14. Mr. Verma next urged that Rule 27 of the Central-Reserve Police Force, 1955 (Rules 1955) was violated in as much as proper opportunity to defend himself was not given to the petitioner. Rule 27 deals with disciplinary matters leading to departmental inquiries and is not at all relevant to the issue before me.
15. It has also been urged by Mr. Verma that the trial stood vitiated for the reason that neither the complainant was examined Under Section 200 Cr.P.C. nor any witness Under Section 202 Cr.P.C. Proviso to Section 200 Cr.P.C. clearly provides that when the complaint is made in writing by a public servant acting or purporting to act in the discharge of his official duties the Magistrate need not examine the complainant and the witnesses. In the instant case the complaint was made in writing by Officer Commanding HQ 3rd Bn. CRPF in the discharge of his official duties. The case falls within the purview of Clause (a) to the Proviso Under Section 200(1) Cr.P.C. The objection is overruled.

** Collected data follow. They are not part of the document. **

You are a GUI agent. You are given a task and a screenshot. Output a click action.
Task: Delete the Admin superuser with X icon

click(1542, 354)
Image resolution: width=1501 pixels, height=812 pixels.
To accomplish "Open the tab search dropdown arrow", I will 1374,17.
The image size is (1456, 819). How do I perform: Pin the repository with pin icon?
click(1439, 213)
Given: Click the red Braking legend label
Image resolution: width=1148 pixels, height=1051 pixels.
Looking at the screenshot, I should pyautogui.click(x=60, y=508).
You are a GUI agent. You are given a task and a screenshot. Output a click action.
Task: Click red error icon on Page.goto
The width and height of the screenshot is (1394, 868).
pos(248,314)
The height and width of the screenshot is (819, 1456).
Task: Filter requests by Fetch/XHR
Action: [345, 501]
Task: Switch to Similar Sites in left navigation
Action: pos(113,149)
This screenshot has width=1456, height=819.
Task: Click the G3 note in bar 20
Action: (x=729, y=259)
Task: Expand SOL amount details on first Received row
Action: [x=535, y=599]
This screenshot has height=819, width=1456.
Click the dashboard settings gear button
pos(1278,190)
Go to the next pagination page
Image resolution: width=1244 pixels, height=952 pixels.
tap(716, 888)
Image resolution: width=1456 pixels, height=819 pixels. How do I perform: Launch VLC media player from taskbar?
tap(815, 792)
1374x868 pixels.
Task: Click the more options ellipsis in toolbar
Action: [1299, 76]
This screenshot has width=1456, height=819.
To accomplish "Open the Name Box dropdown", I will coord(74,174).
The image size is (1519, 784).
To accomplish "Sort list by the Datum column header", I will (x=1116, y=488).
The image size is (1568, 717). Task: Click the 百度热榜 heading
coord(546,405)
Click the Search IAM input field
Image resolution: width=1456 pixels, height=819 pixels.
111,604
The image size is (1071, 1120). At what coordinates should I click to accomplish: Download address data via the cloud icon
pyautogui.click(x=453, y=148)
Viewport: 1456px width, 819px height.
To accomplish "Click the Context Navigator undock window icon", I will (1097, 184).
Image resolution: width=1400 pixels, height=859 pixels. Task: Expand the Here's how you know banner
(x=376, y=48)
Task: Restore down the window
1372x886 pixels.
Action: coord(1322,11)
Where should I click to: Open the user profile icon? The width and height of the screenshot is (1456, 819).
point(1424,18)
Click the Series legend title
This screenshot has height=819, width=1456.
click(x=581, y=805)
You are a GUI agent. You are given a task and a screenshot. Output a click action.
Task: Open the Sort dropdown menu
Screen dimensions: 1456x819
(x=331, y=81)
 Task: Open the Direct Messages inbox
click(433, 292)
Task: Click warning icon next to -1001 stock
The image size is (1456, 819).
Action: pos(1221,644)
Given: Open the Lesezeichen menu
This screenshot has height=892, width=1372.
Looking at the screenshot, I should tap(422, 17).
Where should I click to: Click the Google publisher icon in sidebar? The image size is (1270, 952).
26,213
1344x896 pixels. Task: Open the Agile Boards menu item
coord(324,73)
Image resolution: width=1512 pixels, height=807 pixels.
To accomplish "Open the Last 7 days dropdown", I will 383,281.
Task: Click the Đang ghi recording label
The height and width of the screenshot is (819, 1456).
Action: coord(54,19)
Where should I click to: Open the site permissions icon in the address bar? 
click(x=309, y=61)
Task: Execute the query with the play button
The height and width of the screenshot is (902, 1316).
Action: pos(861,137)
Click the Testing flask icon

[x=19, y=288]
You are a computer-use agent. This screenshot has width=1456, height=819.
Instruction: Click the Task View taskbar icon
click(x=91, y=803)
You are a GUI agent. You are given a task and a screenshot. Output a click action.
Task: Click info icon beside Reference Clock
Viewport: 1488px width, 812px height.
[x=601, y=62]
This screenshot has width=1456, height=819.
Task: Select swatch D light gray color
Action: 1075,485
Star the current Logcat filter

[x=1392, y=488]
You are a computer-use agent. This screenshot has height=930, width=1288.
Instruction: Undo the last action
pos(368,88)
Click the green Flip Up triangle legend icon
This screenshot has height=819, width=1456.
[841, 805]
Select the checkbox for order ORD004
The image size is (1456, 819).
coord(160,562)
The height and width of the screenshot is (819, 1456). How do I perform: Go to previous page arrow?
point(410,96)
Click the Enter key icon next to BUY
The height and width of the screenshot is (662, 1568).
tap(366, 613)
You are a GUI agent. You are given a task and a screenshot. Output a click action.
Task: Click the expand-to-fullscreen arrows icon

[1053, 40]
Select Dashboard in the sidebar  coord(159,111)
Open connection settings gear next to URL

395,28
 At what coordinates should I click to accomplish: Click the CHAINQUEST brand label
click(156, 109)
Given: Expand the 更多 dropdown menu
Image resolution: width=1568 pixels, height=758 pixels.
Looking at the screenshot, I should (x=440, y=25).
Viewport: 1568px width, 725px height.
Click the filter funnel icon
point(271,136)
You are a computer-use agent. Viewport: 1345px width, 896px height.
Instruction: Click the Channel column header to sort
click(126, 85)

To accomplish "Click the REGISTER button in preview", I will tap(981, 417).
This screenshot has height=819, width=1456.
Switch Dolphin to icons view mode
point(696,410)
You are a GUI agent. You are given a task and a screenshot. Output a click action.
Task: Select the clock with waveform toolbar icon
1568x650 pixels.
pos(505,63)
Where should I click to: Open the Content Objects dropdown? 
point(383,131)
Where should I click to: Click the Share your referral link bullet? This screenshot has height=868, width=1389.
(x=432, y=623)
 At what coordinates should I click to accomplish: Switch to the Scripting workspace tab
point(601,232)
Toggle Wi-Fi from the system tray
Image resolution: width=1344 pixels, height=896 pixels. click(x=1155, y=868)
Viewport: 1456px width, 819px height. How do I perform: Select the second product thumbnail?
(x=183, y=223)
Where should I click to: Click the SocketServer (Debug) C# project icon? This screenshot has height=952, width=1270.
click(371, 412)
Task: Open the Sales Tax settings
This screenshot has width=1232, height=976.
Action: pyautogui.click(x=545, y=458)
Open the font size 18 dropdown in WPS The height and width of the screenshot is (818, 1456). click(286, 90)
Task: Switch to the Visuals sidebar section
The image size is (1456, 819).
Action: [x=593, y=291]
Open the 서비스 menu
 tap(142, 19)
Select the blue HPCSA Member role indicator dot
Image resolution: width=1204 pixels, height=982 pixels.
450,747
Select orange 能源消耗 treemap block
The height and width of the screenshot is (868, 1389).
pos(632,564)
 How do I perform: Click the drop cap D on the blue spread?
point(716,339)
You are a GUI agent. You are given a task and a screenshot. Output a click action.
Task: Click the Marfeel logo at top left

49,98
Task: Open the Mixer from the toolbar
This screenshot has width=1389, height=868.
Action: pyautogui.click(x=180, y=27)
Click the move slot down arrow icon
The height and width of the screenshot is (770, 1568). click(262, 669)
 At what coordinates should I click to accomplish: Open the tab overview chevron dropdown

16. Mr. Verma further urged that the petitioner was not properly examined Under Section 313 Cr.P.C. and the trial was completed speedily. I have examined the record of the proceedings taken by the learned Magistrate in this case. This Court records its satisfaction and also appreciation of the pains, taken by the learned Magistrate in making and maintaining a clear, complete and detailed record of the entire proceedings. On 18-4-90 the plea of the petitioner was recorded, and thereafter the statements of the prosecution witnesses were recorded. After hearing the prosecution witnesses the petitioner was examined on 20-4-90. The proceedings conducted by the learned Magistrate were thus quite fair and regular. I thus find neither any illegality nor any irregularity in such proceedings. If any irregularity be assumed, which is not there, the same stands cured by the provisions contained in Section 465 Cr.P.C. as no failure of justice has occasioned to the petitioner in this case.
17. In the result I find no substance in this petition and it is hereby dismissed as such.